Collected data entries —
*** Block opens ***

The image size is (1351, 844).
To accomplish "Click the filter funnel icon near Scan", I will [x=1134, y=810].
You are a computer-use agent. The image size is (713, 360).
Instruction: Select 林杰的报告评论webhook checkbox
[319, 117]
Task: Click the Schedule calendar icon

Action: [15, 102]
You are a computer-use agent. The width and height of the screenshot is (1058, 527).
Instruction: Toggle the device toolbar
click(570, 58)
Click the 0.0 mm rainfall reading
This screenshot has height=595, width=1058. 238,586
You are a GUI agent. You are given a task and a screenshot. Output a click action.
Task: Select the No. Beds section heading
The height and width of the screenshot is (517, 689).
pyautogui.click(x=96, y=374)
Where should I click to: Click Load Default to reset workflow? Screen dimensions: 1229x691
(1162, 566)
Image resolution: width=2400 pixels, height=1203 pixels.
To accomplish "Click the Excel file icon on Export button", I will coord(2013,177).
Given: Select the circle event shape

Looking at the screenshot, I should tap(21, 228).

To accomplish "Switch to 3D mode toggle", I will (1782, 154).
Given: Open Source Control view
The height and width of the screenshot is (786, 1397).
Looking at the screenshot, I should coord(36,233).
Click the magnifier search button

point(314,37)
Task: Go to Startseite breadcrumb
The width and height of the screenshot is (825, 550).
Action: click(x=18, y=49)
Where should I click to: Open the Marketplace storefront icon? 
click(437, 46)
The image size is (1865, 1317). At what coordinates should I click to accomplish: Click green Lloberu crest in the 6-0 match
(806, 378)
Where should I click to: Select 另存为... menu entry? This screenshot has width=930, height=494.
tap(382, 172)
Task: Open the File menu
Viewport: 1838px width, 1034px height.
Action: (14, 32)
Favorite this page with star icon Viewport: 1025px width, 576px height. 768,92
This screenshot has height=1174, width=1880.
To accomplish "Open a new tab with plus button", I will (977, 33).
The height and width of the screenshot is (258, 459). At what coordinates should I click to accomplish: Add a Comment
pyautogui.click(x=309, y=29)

*** Block closes ***

Task brief — Print all the records exactly as written.

Task response —
The image size is (1351, 844).
To accomplish "Click the filter funnel icon near Scan", I will [x=1134, y=810].
You are a computer-use agent. The image size is (713, 360).
Instruction: Select 林杰的报告评论webhook checkbox
[319, 117]
Task: Click the Schedule calendar icon

Action: [15, 102]
You are a computer-use agent. The width and height of the screenshot is (1058, 527).
Instruction: Toggle the device toolbar
click(570, 58)
Click the 0.0 mm rainfall reading
This screenshot has height=595, width=1058. 238,586
You are a GUI agent. You are given a task and a screenshot. Output a click action.
Task: Select the No. Beds section heading
The height and width of the screenshot is (517, 689).
pyautogui.click(x=96, y=374)
Where should I click to: Click Load Default to reset workflow? Screen dimensions: 1229x691
(1162, 566)
Image resolution: width=2400 pixels, height=1203 pixels.
To accomplish "Click the Excel file icon on Export button", I will coord(2013,177).
Given: Select the circle event shape

Looking at the screenshot, I should tap(21, 228).

To accomplish "Switch to 3D mode toggle", I will (1782, 154).
Given: Open Source Control view
The height and width of the screenshot is (786, 1397).
Looking at the screenshot, I should coord(36,233).
Click the magnifier search button

point(314,37)
Task: Go to Startseite breadcrumb
The width and height of the screenshot is (825, 550).
Action: click(x=18, y=49)
Where should I click to: Open the Marketplace storefront icon? 
click(437, 46)
The image size is (1865, 1317). At what coordinates should I click to accomplish: Click green Lloberu crest in the 6-0 match
(806, 378)
Where should I click to: Select 另存为... menu entry? This screenshot has width=930, height=494.
tap(382, 172)
Task: Open the File menu
Viewport: 1838px width, 1034px height.
Action: (14, 32)
Favorite this page with star icon Viewport: 1025px width, 576px height. 768,92
This screenshot has height=1174, width=1880.
To accomplish "Open a new tab with plus button", I will (977, 33).
The height and width of the screenshot is (258, 459). At what coordinates should I click to accomplish: Add a Comment
pyautogui.click(x=309, y=29)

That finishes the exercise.